### Rows showing where targets appear
※

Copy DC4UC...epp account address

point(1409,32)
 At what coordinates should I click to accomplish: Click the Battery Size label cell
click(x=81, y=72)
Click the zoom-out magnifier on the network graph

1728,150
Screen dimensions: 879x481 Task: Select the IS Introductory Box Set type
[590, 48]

※

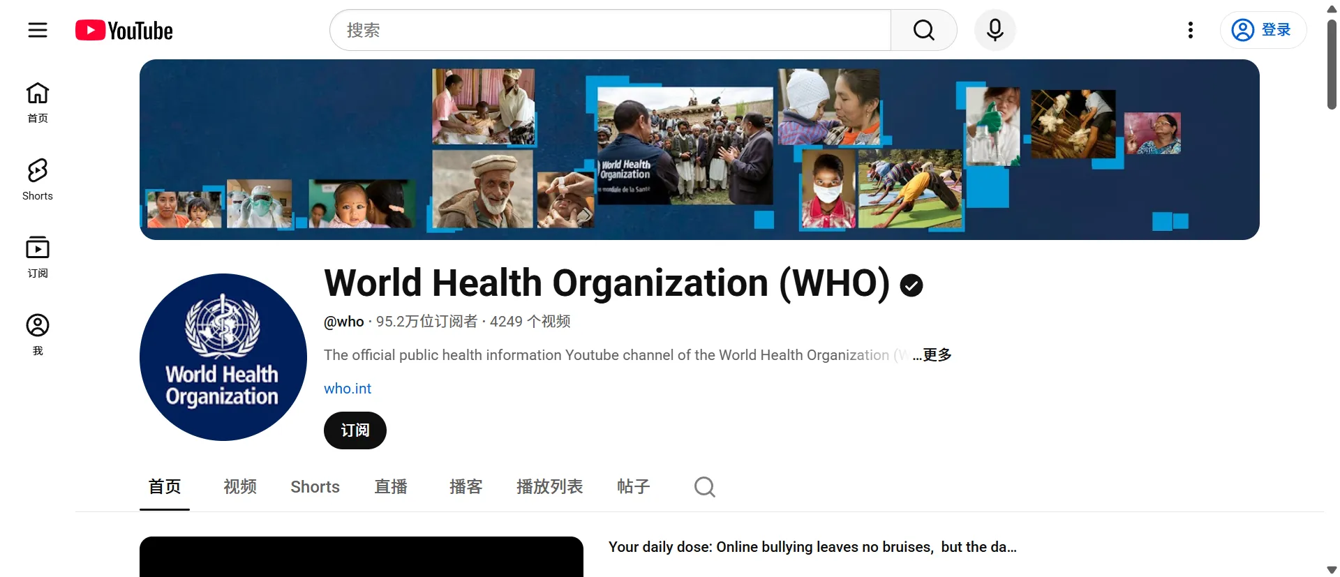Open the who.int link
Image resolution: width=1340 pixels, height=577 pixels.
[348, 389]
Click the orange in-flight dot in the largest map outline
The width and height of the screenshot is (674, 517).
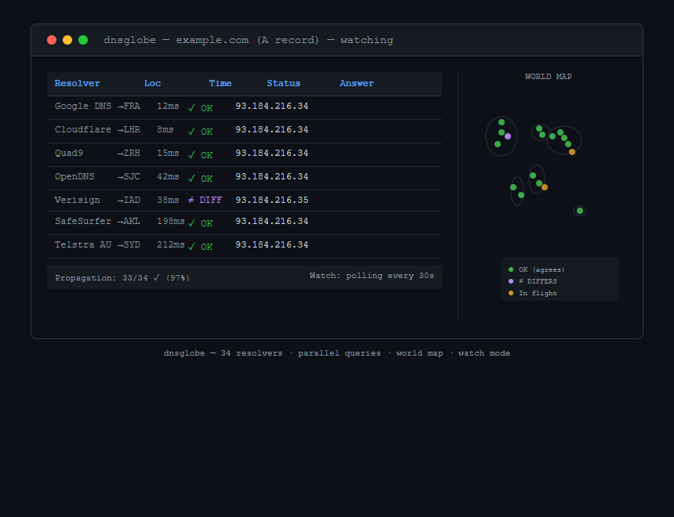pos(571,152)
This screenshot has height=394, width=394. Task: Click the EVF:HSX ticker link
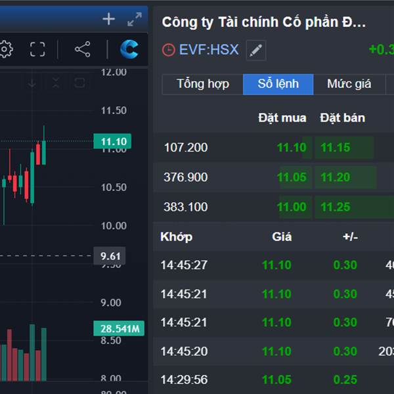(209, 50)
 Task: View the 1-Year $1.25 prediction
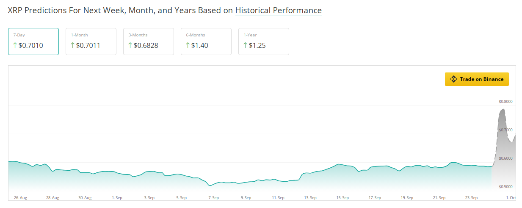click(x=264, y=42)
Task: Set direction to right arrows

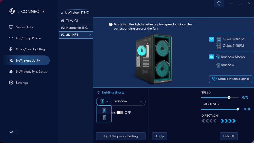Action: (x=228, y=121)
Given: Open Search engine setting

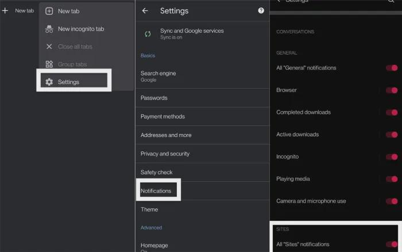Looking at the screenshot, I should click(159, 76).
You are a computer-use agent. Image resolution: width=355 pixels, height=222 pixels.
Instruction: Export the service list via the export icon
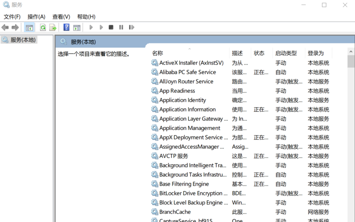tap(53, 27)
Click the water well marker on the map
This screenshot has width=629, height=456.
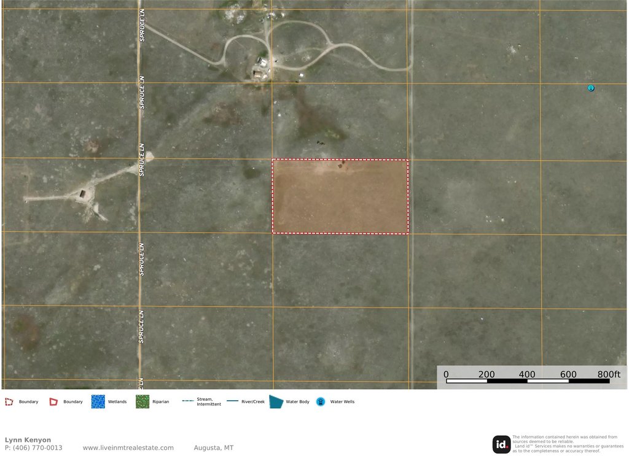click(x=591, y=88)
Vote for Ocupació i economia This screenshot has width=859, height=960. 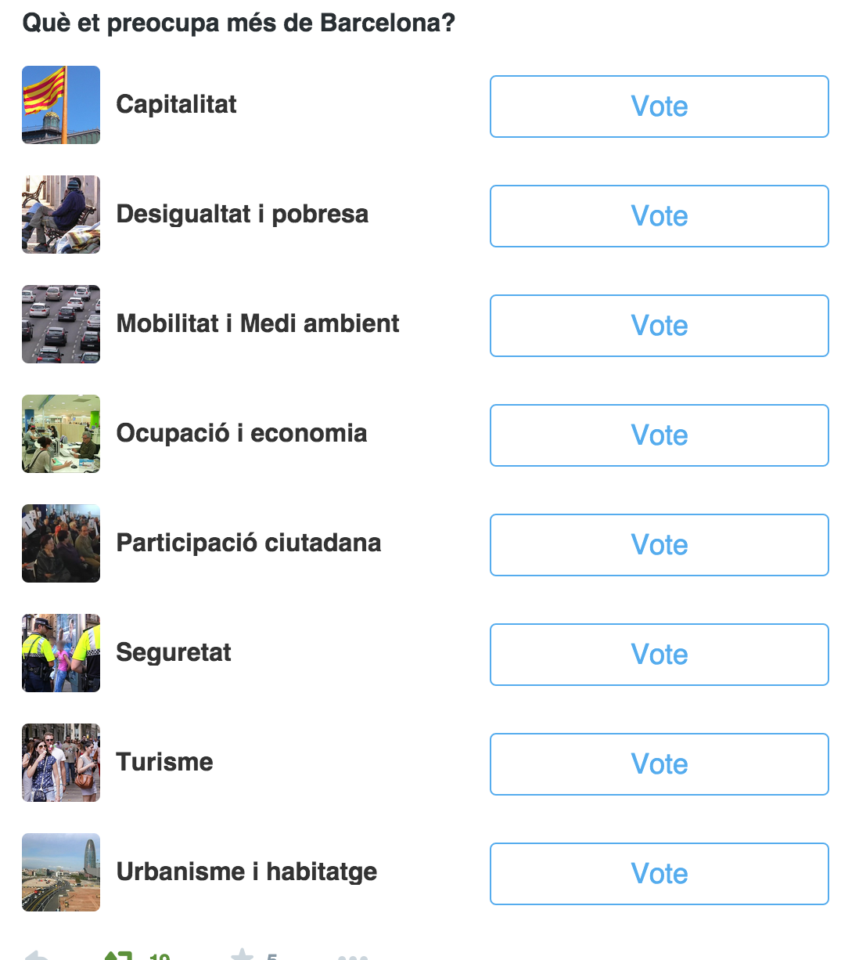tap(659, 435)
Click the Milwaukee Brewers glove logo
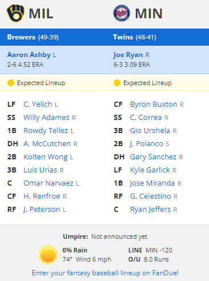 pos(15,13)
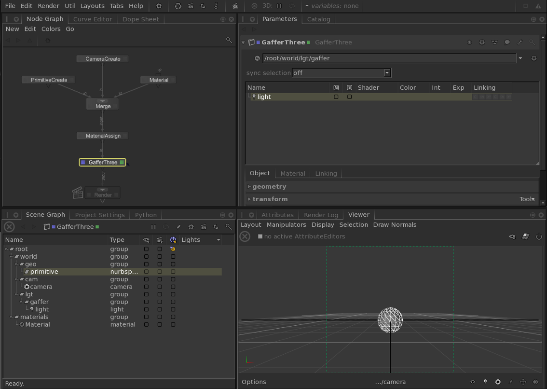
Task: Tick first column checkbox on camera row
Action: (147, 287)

※

### TASK DIRECTIONS
State how many lines of the records contain the string "Image", with case counting. Reply with the number alone.

### FINAL RESULT
2